# Want to start a new SA Cichlid tank...Advice appreciated!



## Cyn1k (Apr 24, 2013)

Hi all,

I just got a a new 55 gallon tank which is still empty and dry. I want (need) to move my medium-large sized female Angel fish out of my existing 45 gallon community tank and into the new tank. I also have 2 long-finned GBRs (1 male, 1 female) which I want to move in. I'm planning to introduce a new similar sized male Angel when the new tank is ready.

I'm thinking of an unplanted tank (maybe some fake plants in the back corners for hiding spots- 'scaping is not my thing), rock and driftwood. Thoughts on whether this would work?

Any ideas on what other SA Cichlids would work in this mix? I'm looking for good colour and diversity. I like fish with personalities but am not looking for too much drama or extraordinary care requirements.

Thanks for reading my post. All advice is appreciated!

Brad


----------



## Riceburner (Mar 14, 2008)

The scaping of rocks, driftwood and fake plants sounds fine. Which additional fish would depend on what colouring size you are looking for.


----------



## Cyn1k (Apr 24, 2013)

Hi Riceburner, thanks for responding to my post.

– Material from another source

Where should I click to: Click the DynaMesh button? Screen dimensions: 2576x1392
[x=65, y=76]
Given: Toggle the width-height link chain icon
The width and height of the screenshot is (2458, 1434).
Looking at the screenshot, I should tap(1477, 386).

I'm not looking for fish that get too big, so dwarves I think. Also the more I read about GBRs the more I'm wondering how well they'll interact with other more aggressive species. The male is currently getting pretty stressed out by my rainbow shark (who is in a breeding enclosure inside my community tank until I can sort out a better arrangement). Maybe its better to keep my GBRs in the community aquarium (45g) and move my shark and Angel? Would that give me more options of SA Cichlids in the new tank??


----------



## Cyn1k (Apr 24, 2013)

bump

(and the extra characters needed to exceed 10)


----------